The recently developed and introduced community - directed treatment with annual doses of ivermectin would make it possible to eliminate this blinding disease burden from the affected countries in Africa and Latin America.
Over the last 25 years considerable progress has been made by the Onchocerciasis Control Programme in West Africa (OCP) through both vector control and ivermectin distribution. This success, when expressed in health, economic and development terms, was the motivating rationale for the launching in December 1995 of a new programme, African Programme for Onchocerciasis Control (APOC).
In Latin America, the Onchocerciasis Elimination Programme in the Americas (OEPA) is successfully using ivermectin distribution. A coordination group of NGOs is working closely with all three onchocerciasis control programmes and with national counterparts in virtually all endemic countries.
CHILDHOOD BLINDNESS is caused mainly by vitamin A deficiency, measles, conjunctivitis in the newborn, congenital cataract and retinopathy of prematurity (ROP). ROP is an established problem in developed countries because of the ever-increasing survival of low and very low birth weight infants. For the same reason, it is also emerging as a problem in economically developing parts of the world, especially in urban settings.
Other causes of childhood blindness that are congenital, or genetically determined, do not generally lend themselves easily to preventive strategies at present. There is a variation in the causes of blindness across countries and the pattern of blindness changes with time.

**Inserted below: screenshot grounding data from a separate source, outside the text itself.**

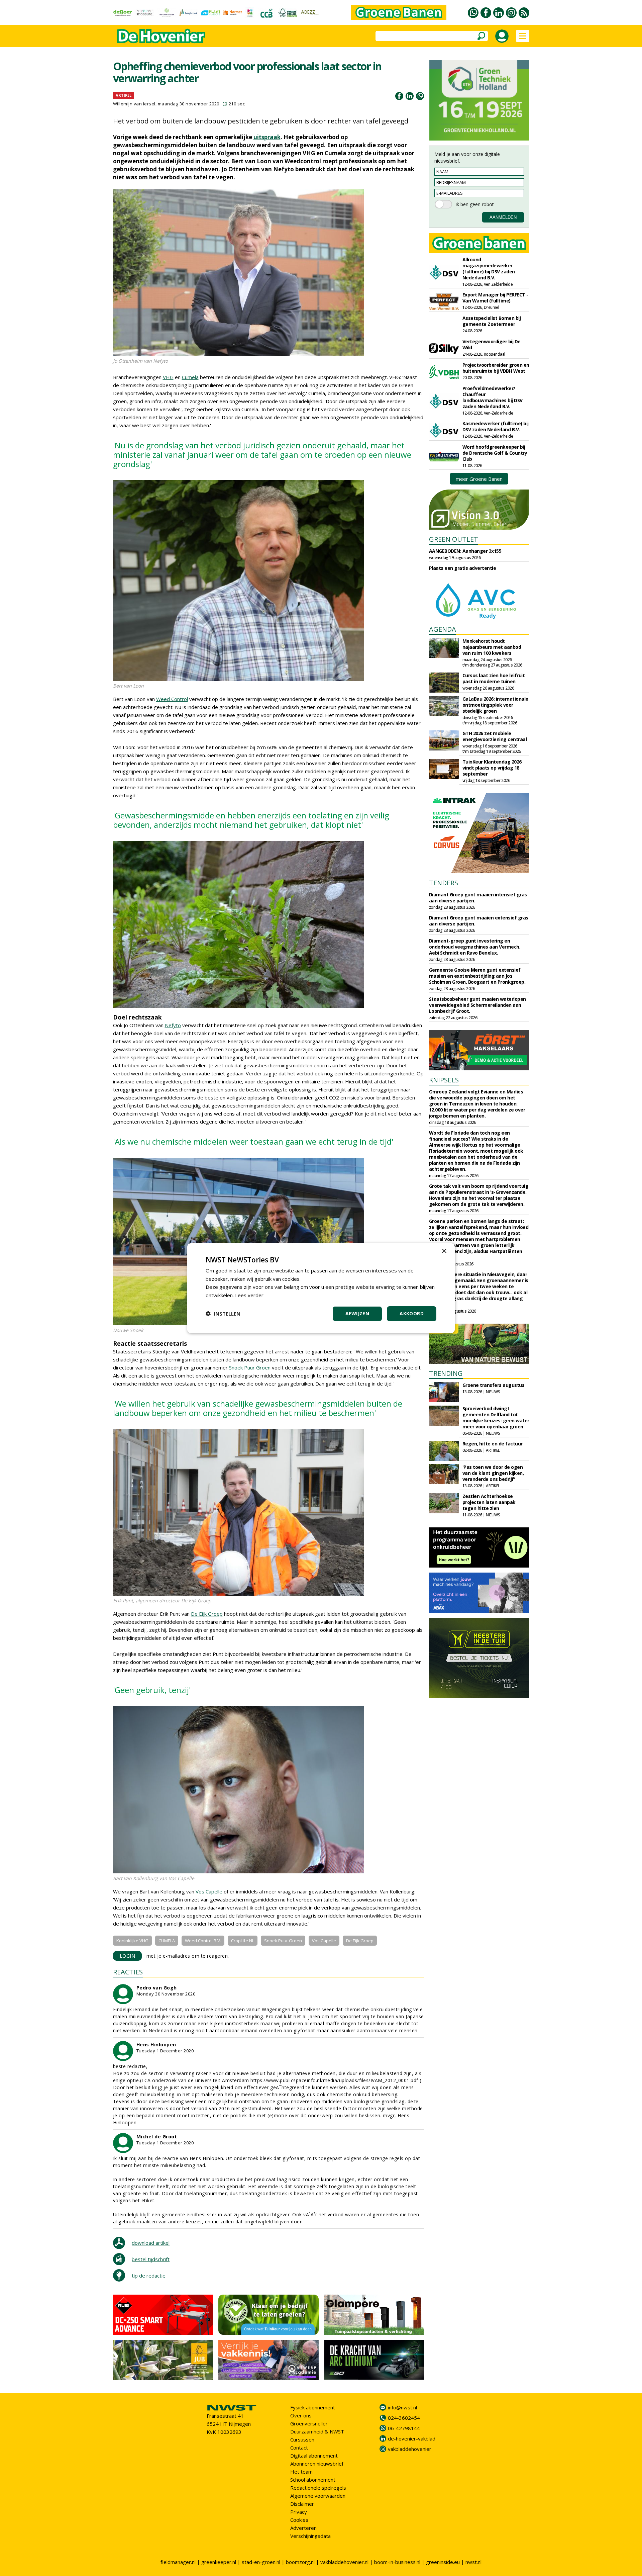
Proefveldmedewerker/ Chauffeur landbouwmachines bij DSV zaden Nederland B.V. (492, 397)
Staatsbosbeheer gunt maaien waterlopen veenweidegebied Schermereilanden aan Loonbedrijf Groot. (477, 1005)
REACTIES (128, 1971)
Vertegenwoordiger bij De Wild (491, 344)
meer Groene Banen (479, 478)
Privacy (298, 2511)
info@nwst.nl (402, 2407)
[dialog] (321, 1288)
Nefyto (173, 1025)
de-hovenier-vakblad (411, 2438)
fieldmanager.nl (178, 2562)
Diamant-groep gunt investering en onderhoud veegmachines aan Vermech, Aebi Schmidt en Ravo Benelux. (475, 947)
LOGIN (127, 1956)
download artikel (151, 2242)
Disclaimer (302, 2503)
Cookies (299, 2519)
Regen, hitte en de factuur (492, 1443)
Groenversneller (309, 2423)
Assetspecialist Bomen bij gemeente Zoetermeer (491, 321)
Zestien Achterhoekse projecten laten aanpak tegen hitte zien (489, 1502)
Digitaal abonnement (314, 2455)
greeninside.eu (443, 2562)
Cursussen (302, 2439)
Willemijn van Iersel (134, 104)
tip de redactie (149, 2275)
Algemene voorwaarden (317, 2495)
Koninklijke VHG (132, 1941)
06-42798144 (404, 2428)
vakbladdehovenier (409, 2449)
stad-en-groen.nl (261, 2562)
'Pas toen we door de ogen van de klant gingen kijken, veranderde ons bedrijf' (493, 1473)
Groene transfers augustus (493, 1385)
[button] (223, 1313)
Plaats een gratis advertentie (462, 568)
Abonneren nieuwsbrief (316, 2463)
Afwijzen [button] (357, 1313)
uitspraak (267, 137)
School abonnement (312, 2479)
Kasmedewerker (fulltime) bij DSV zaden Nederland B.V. (495, 426)
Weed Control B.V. (203, 1941)
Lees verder (249, 1295)
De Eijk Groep (207, 1613)
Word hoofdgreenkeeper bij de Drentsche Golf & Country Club (494, 453)
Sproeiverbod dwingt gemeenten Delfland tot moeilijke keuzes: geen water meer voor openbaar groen (495, 1417)
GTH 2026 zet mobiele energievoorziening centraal (494, 736)
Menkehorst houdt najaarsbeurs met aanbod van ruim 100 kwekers (491, 647)
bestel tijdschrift (151, 2259)
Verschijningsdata (310, 2536)
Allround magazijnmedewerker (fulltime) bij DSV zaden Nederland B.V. (488, 268)
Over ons (301, 2415)
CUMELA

Childhood blindness is considered as a priority area, because of the number of years of blindness that ensues. Its developmental implications have also to be taken into consideration.

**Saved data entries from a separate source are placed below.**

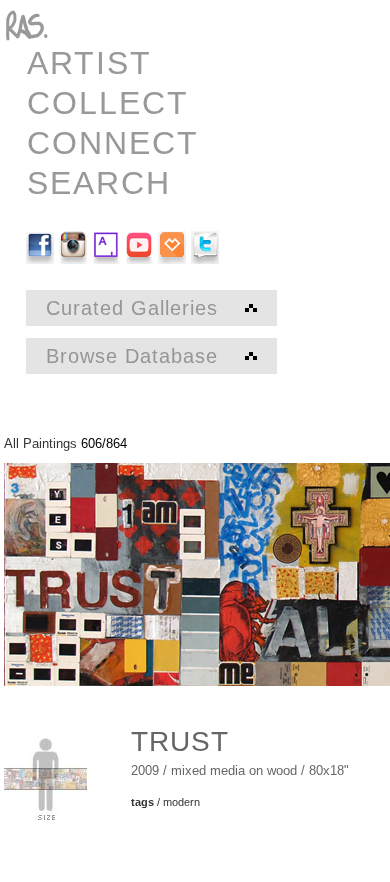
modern (181, 802)
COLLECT (108, 103)
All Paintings (40, 443)
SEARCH (99, 183)
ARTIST (89, 63)
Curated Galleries (135, 308)
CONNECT (113, 143)
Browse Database (135, 356)
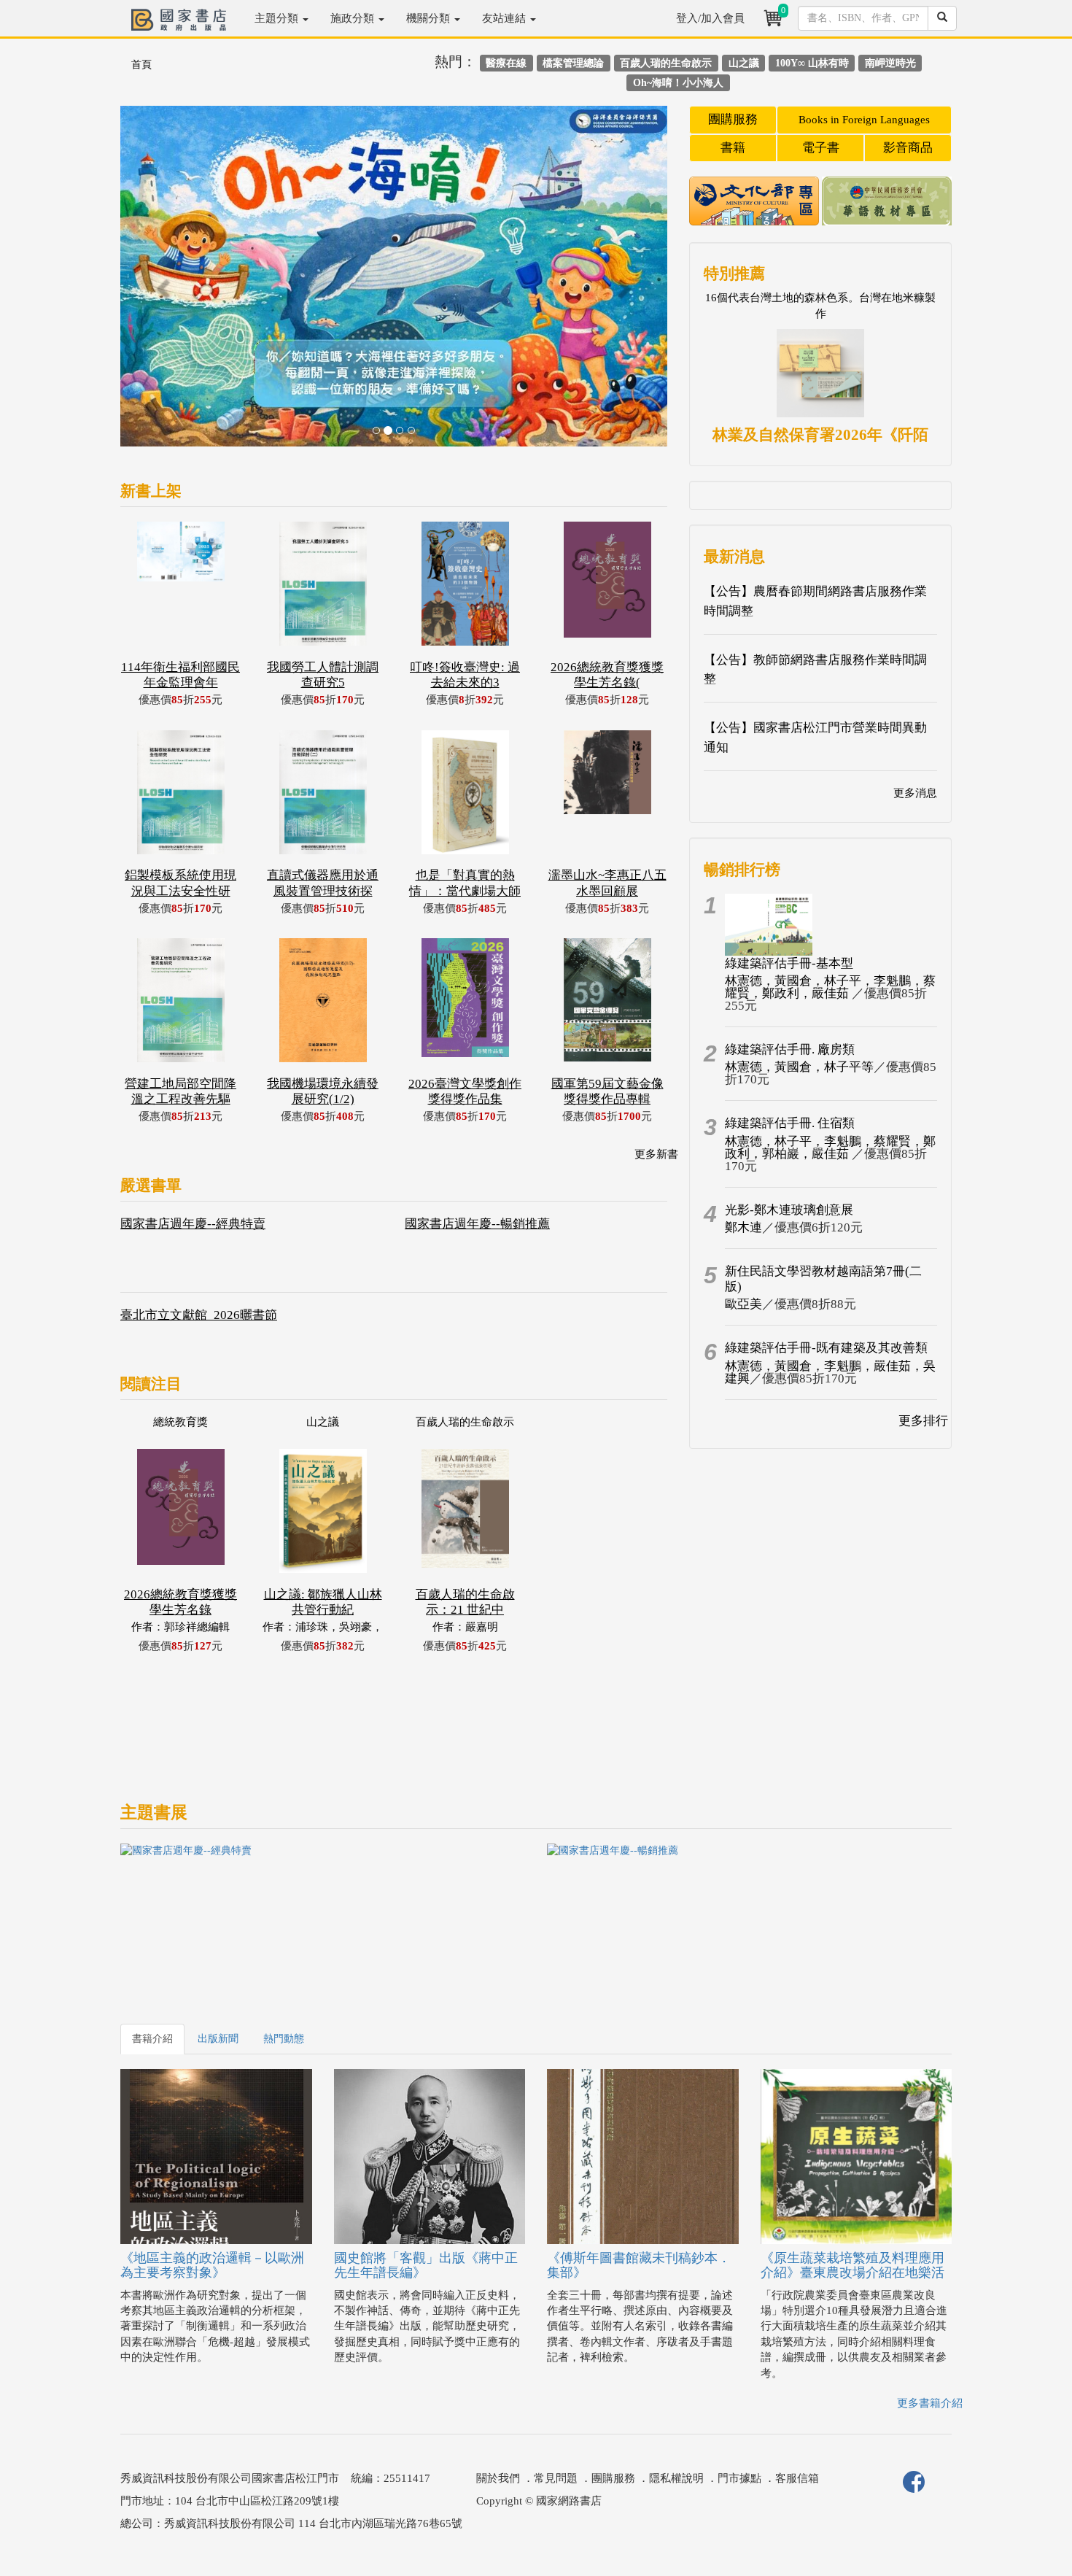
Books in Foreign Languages (864, 119)
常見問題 (556, 2478)
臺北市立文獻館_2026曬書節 (198, 1315)
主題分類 (278, 18)
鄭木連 (743, 1227)
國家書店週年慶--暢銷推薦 (477, 1224)
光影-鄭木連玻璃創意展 (789, 1210)
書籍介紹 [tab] (152, 2038)
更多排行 (923, 1421)
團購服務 (733, 119)
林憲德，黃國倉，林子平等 (799, 1067)
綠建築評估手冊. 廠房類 (790, 1049)
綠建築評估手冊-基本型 (789, 963)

There are an estimated 1.5 million blind children in the world, of whom 1 million live in Asia and around 300 000 in Africa. Each year, an estimated half a million children go blind, of whom up to 60% die in childhood.
A goal set by the World Summit for Children in 1990 was to eliminate blindness resulting from vitamin A deficiency by the year 2000. This has been achieved in some countries. However, there are still 78 countries where vitamin A deficiency remains a public health problem.
VISION 2020 includes a three-pronged strategy:
strengthening primary eye care programmes within primary health care to eliminate preventable causes;
developing therapeutic and surgical support services to deal effectively with "curable" eye problems;
establishing optical and low vision services.
Refractive errors and low vision
Another priority area -- the provision of corrective spectacles to those with refractive errors -- has been included as a part of VISION 2020. The Global Initiative will also address the issue of the correction of low vision.
The magnitude of refractive errors is not reliably known. Moreover, there is a wide variation in their prevalence throughout the world.
WHO estimates that 35 million persons are in need of low vision care. These figures are rapidly increasing as populations grow older.
VISION 2020 will strive to make refractive services and corrective spectacles affordable and available to the majority of the population through primary health care facilities, vision screening in schools and low-cost production of spectacles. Similar strategies will be adopted to provide low vision services.